◆ **Written exercise**: Return the entries verbatim, starting from the very first line and stopping after the line that contains "The image size is (532, 864). coord(87,224)".

———

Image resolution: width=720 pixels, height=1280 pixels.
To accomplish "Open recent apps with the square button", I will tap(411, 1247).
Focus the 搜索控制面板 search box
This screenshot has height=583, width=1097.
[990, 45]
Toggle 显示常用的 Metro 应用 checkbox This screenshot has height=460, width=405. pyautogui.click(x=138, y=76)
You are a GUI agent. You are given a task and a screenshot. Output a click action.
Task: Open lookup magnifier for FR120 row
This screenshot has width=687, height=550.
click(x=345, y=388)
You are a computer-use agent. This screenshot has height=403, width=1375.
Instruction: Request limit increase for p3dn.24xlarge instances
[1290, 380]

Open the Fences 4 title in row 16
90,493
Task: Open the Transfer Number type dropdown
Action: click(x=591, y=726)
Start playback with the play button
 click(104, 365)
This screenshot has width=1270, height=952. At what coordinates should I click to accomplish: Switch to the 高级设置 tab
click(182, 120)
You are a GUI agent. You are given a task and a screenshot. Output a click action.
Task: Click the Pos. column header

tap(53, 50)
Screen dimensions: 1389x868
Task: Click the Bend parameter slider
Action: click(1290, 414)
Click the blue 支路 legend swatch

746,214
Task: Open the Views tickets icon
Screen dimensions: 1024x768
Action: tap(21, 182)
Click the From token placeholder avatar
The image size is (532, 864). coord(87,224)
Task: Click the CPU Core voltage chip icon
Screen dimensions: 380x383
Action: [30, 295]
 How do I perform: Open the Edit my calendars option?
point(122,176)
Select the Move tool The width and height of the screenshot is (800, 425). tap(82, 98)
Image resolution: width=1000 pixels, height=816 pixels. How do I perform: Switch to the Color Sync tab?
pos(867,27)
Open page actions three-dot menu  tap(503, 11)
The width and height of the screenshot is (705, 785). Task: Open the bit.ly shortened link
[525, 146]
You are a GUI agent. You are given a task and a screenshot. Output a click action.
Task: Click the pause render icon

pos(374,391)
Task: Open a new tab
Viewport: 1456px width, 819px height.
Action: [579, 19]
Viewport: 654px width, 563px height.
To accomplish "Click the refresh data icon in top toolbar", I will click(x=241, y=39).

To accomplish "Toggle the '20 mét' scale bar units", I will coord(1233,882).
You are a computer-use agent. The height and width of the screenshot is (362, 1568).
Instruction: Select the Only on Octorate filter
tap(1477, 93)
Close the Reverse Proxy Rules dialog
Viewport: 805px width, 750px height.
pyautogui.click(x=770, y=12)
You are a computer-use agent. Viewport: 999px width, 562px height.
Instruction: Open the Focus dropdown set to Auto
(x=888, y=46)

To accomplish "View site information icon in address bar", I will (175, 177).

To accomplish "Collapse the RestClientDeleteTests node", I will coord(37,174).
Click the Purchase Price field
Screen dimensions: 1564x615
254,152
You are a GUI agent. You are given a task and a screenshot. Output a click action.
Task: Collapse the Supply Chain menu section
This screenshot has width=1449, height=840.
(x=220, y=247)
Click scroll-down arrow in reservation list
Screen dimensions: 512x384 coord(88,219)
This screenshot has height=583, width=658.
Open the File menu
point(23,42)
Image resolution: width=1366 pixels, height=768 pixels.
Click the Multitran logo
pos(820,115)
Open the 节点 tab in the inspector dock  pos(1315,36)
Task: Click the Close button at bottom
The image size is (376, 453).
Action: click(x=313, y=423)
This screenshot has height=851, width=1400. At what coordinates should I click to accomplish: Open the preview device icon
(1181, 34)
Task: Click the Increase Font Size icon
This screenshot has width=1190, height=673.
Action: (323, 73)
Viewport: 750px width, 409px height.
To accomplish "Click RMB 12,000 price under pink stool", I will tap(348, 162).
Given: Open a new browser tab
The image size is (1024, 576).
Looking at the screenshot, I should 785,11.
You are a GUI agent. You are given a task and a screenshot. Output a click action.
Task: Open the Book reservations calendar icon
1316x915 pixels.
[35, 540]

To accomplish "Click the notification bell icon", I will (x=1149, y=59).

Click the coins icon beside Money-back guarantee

———

◆ **Response below**:
Image resolution: width=720 pixels, height=1280 pixels.
To accomplish "Open recent apps with the square button", I will tap(411, 1247).
Focus the 搜索控制面板 search box
This screenshot has height=583, width=1097.
[990, 45]
Toggle 显示常用的 Metro 应用 checkbox This screenshot has height=460, width=405. pyautogui.click(x=138, y=76)
You are a GUI agent. You are given a task and a screenshot. Output a click action.
Task: Open lookup magnifier for FR120 row
This screenshot has width=687, height=550.
click(x=345, y=388)
You are a computer-use agent. This screenshot has height=403, width=1375.
Instruction: Request limit increase for p3dn.24xlarge instances
[1290, 380]

Open the Fences 4 title in row 16
90,493
Task: Open the Transfer Number type dropdown
Action: click(x=591, y=726)
Start playback with the play button
 click(104, 365)
This screenshot has width=1270, height=952. At what coordinates should I click to accomplish: Switch to the 高级设置 tab
click(182, 120)
You are a GUI agent. You are given a task and a screenshot. Output a click action.
Task: Click the Pos. column header

tap(53, 50)
Screen dimensions: 1389x868
Task: Click the Bend parameter slider
Action: click(1290, 414)
Click the blue 支路 legend swatch

746,214
Task: Open the Views tickets icon
Screen dimensions: 1024x768
Action: tap(21, 182)
Click the From token placeholder avatar
The image size is (532, 864). coord(87,224)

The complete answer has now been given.